# BRIEF
Down to the last line below, write out every line exactly, starting with the one that contains "You are a GUI" and leaving out the pictures.

# EXERCISE INPUT
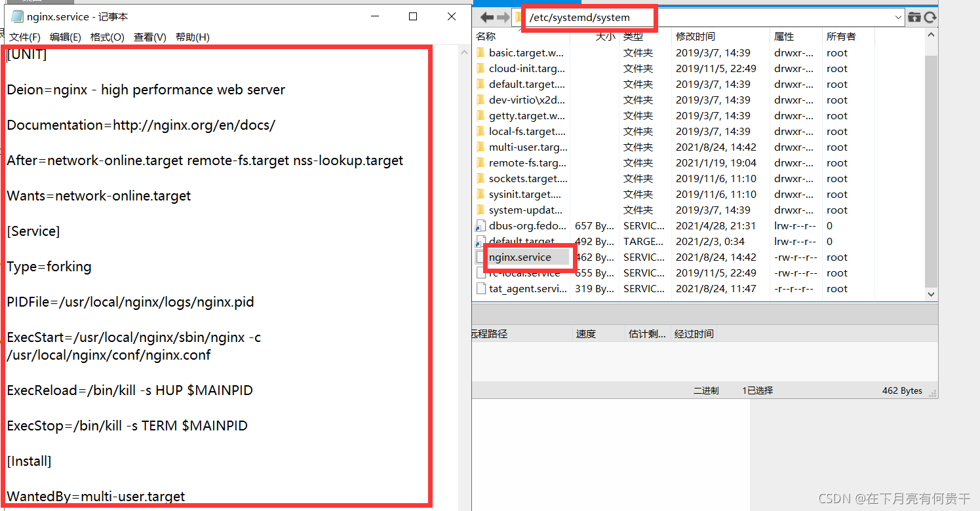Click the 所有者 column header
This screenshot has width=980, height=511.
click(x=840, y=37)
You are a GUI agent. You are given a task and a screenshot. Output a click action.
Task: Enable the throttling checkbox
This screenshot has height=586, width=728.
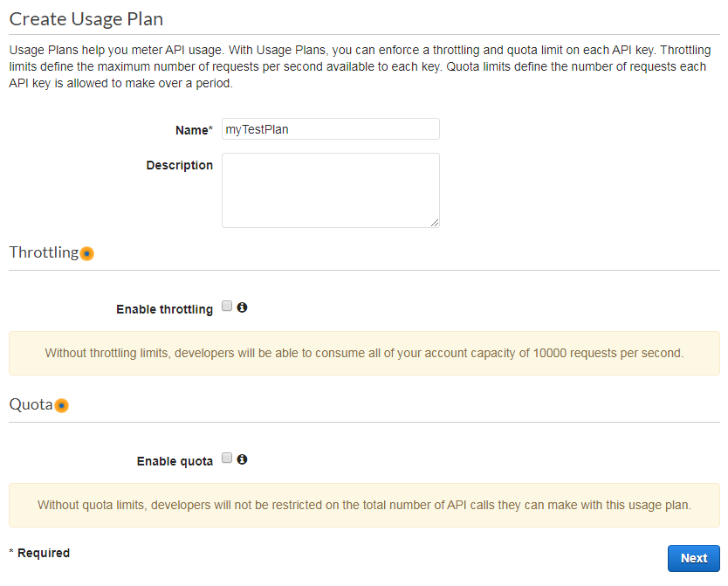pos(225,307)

# SOLUTION
You are a GUI agent. You are given a task and a screenshot. Output a click action.
Task: Enable the throttling checkbox
This screenshot has height=586, width=728.
pos(225,307)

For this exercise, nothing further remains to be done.